Up to and including the line that contains "The image size is (883, 661).", return every line from the start of the data, unchanged.

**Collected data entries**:
********
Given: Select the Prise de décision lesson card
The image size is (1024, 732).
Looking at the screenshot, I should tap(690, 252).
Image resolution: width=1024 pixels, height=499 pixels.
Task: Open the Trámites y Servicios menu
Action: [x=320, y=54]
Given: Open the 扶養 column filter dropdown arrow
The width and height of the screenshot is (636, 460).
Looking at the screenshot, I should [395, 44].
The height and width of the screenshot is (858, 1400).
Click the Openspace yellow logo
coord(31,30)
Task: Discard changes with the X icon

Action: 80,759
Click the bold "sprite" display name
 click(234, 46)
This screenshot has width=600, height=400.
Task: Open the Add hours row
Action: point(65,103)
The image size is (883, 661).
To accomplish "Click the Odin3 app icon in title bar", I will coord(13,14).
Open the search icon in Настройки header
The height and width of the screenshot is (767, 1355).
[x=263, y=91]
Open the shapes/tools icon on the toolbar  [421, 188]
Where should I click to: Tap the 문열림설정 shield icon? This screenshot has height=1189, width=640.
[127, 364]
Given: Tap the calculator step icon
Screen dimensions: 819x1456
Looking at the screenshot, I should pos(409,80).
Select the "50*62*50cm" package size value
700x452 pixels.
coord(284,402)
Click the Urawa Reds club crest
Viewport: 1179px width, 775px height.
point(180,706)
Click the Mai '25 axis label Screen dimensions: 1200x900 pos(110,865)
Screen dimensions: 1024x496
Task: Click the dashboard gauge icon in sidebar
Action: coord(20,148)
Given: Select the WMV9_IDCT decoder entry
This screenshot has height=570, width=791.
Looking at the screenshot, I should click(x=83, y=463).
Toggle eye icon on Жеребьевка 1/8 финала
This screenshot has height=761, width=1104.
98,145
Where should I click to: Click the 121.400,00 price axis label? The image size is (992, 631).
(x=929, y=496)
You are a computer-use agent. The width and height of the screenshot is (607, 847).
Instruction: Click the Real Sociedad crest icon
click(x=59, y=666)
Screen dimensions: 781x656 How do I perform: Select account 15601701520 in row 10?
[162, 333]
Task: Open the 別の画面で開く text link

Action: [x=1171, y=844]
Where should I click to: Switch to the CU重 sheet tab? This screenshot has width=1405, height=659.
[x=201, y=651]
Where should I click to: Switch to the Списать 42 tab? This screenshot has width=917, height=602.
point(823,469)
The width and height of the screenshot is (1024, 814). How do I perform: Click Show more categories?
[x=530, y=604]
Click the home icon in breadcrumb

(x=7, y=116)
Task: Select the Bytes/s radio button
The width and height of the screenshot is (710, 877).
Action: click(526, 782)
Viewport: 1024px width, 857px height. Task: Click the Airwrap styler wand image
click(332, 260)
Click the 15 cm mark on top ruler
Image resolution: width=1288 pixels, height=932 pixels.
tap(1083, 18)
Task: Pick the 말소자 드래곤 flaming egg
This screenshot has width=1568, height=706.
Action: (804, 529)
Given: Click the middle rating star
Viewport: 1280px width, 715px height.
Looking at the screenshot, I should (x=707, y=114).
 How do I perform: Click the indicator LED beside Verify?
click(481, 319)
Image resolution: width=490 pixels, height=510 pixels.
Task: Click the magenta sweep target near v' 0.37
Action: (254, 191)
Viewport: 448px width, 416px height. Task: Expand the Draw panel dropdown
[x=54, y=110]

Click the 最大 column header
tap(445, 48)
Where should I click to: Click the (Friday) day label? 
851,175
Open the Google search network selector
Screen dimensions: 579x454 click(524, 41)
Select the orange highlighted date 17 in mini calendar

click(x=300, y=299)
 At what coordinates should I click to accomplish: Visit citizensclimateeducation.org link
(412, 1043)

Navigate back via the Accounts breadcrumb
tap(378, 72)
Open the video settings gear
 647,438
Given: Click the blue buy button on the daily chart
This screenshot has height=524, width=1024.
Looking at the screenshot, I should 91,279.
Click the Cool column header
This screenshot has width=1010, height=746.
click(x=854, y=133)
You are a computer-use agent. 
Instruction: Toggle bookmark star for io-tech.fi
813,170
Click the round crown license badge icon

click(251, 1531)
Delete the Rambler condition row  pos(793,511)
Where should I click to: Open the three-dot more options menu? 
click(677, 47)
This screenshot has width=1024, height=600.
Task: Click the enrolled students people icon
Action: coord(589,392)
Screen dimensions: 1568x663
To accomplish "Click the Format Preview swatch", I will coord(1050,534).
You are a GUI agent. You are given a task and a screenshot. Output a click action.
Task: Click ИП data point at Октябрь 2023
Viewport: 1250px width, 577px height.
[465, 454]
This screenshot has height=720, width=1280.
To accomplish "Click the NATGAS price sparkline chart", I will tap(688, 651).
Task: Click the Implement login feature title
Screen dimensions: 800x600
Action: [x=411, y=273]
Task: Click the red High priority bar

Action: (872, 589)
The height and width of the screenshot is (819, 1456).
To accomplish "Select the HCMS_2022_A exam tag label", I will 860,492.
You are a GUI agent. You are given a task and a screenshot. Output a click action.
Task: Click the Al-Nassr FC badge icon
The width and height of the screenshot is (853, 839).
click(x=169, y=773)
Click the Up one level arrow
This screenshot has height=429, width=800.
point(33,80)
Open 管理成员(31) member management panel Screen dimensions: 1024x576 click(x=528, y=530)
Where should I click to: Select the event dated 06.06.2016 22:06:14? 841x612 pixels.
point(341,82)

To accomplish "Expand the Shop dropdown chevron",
********
**ANSWER FOR THIS EXERCISE**:
Given: Select the Prise de décision lesson card
The image size is (1024, 732).
Looking at the screenshot, I should tap(690, 252).
Image resolution: width=1024 pixels, height=499 pixels.
Task: Open the Trámites y Servicios menu
Action: [x=320, y=54]
Given: Open the 扶養 column filter dropdown arrow
The width and height of the screenshot is (636, 460).
Looking at the screenshot, I should [395, 44].
The height and width of the screenshot is (858, 1400).
Click the Openspace yellow logo
coord(31,30)
Task: Discard changes with the X icon

Action: 80,759
Click the bold "sprite" display name
 click(234, 46)
This screenshot has width=600, height=400.
Task: Open the Add hours row
Action: point(65,103)
The image size is (883, 661).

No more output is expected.